COVID-19 can cause damage to the anterior spinal cord, resulting in myelopathy, which presents with muscle wasting and brisk reflexes. It can also cause plexopathies such as brachial neuritis and lumbosacral plexopathy, which may be bilateral but are more commonly unilateral. These disorders cause discrete areas of motor and sensory axonal damage. COVID-19 is also known to precipitate the onset of myasthenia gravis, which presents with classic symptoms of ptosis and fluctuating muscle weakness.

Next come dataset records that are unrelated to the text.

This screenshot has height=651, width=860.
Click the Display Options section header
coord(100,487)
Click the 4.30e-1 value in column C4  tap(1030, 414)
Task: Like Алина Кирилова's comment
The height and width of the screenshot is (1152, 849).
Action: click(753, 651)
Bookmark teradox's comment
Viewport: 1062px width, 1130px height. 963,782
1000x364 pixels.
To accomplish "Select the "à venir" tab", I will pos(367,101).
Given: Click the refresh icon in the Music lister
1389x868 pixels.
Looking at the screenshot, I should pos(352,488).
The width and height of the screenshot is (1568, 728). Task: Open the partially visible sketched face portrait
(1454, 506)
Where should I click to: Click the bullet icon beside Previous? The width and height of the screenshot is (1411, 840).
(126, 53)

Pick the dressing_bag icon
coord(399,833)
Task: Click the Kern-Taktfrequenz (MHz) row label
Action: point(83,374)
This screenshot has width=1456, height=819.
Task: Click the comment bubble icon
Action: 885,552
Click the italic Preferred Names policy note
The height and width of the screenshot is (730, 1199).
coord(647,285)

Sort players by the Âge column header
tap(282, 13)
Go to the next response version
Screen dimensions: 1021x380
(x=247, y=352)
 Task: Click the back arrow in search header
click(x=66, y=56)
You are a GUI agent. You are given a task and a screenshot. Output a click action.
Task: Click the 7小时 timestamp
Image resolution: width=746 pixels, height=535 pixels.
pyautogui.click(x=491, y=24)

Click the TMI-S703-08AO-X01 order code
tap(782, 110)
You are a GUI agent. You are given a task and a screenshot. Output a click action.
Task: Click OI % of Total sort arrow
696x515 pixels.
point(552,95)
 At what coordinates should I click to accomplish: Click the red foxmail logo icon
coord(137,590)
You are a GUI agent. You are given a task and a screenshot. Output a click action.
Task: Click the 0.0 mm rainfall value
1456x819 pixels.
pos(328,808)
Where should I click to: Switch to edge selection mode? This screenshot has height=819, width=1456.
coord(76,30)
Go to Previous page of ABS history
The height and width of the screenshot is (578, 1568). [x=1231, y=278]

Long COVID can cause dysautonomia, or problems with the nerves that control automatic functions of the body, such as blood pressure, heart rate, and digestion. It can also cause inflammation in the neurovascular system, which is comprised of the nerves that bring freshly oxygenated blood to the brain and spinal cord. This inflammation can cause long-term symptoms that may not respond to medication or exercise due to the development of neurovascular resistance.

The pathophysiological mechanisms behind long COVID are not yet fully understood, but they appear to result from a complex interplay of immune dysregulation, chronic inflammation, and potential direct viral effects on host tissues. The infection prompts an innate immune response characterized by an overproduction of inflammatory cytokines, which may contribute to DNA damage in muscle tissues. This damage may lead to a cascade of cellular dysfunctions, including impaired repair mechanisms, increased oxidative stress, and potential mutations that could predispose individuals to long-term health complications.

Frequently asked questions

COVID-19 can cause muscle wasting, particularly in patients with myelopathy, a condition that affects the anterior spinal cord. Muscle wasting can also occur in patients with long COVID, although this is less common.

COVID-19 can cause inflammation that injures the heart muscle. This can lead to circulatory problems, impairing blood flow and reducing the muscles' ability to extract oxygen from the blood. COVID-19 can also damage the mitochondria, the energy-producing powerhouses of cells, further affecting muscle tissue.

Patients with muscle wasting may experience muscle weakness, fatigue, and a decreased ability to perform activities of daily living. They may also have brisk reflexes and abnormal sensory findings, such as changes in the sensation of temperature and pain.